Our overall results after averaging across different datasets/gene sets are comparable to those reported by other authors. For example, Ma et al. [17] proposed using Lasso within gene clusters to first select important genes before applying group Lasso [18] on the refined gene clusters. In four microarray datasets, they demonstrated either equal or better performance of their method than using regular Lasso in individual-gene analysis. In our study, lasso.lasso, ccscore.lasso, score.lasso, and pcscore.lasso are similar to their approach. Although both are two-step procedures, in their 1st step they created refined gene clusters rather than summary genet set scores. As shown in Tables 5 and 6, when compared to regular Lasso, the ccscore.lasso, score.lasso, and pcscore.lasso each had a reduction in error rate between 0.01 and 0.02, although lasso.lasso had a 0.01 increase in error rate.

Our general approach resembles with that of Chen and Wang [16]. In the 1st step they created “super gene scores” with SuperPC [1], and in the 2nd step they employed either Lasso or again SuperPC using the super gene scores as predictors. With two microarray survival datasets they demonstrated the superiority of their methods when compared to not using gene set information. Our pcscore is essentially an extension of the SuperPC for binary outcomes, and therefore our pcscore.pcscore and pcscore.lasso directly correspond to their methods except that they focused on survival prediction instead of classification . When comparing to only using pcscore or lasso in individual-gene analysis, we saw an averaged reduction of at least 0.02 in error rate for pcscore.pcscore and pcscore.lasso (Tables 5 and 6), confirming comparability of our results with theirs.

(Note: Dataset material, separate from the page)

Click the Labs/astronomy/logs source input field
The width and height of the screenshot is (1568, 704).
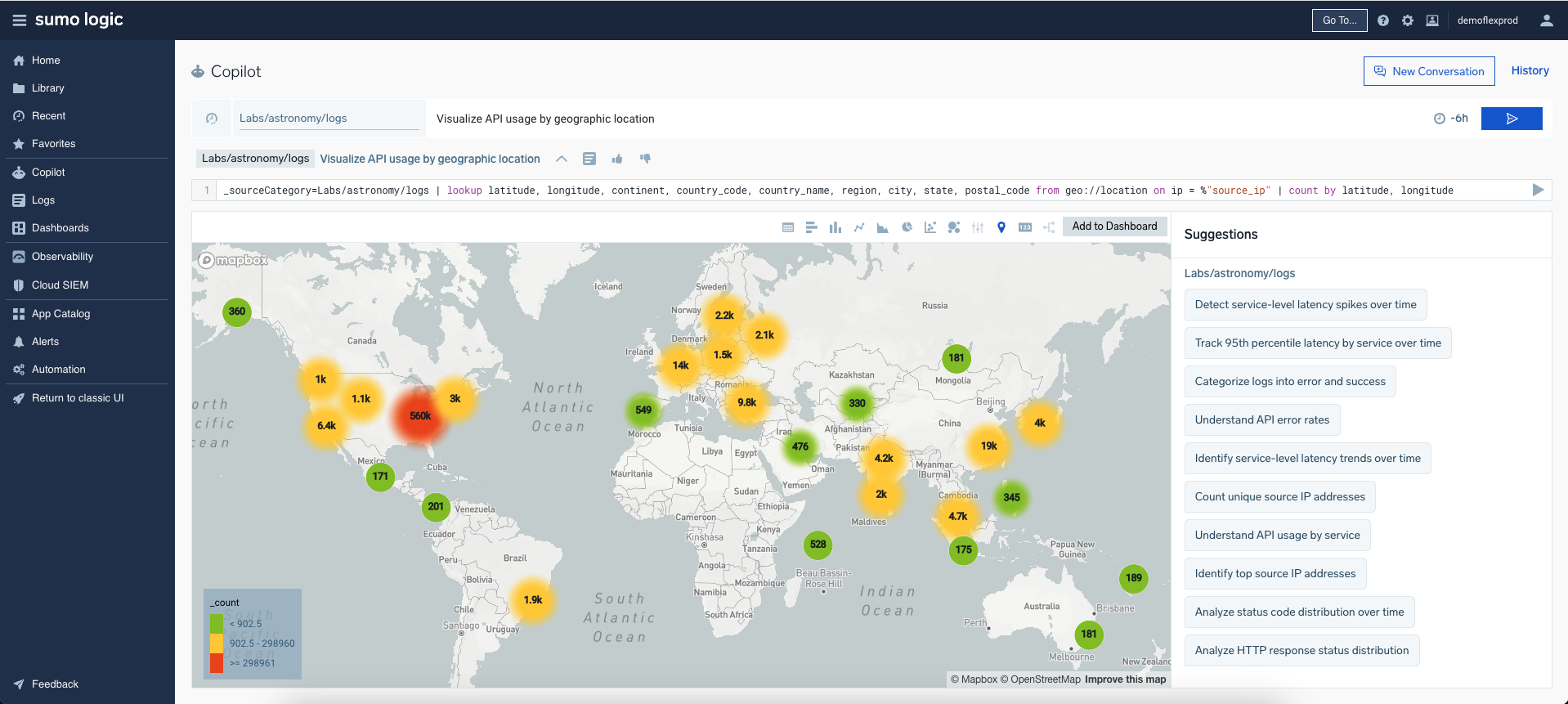tap(329, 119)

Additionally, Tai and Pan [15] proposed a modified LDA approach to incorporate pathway information. With both simulated and real datasets, their method was shown to perform better than not incorporating pathway information (e.g., when compared to PAM [35], which considers genes as independent). Genes are naturally not independent from each other, therefore the improvements by their method were reasonable and expected. Importantly, our ccscore/score/pcscore methods already draw strength by combining correlated genes. As Park et al. [36] have shown, averaging genes within gene clusters can improve prediction accuracy. Our score method is essentially an extension of the averaged gene expression method to account for genes with both positive and negative correlations with the outcome. Although it is beyond the scope of this paper, it would be interesting to apply their approach and PAM on myeloma datasets in future research. Further investigations on the genes identified to examine whether the gene set analysis could provide more coherent biological insights into the myeloma disease mechanisms would be another avenue of research.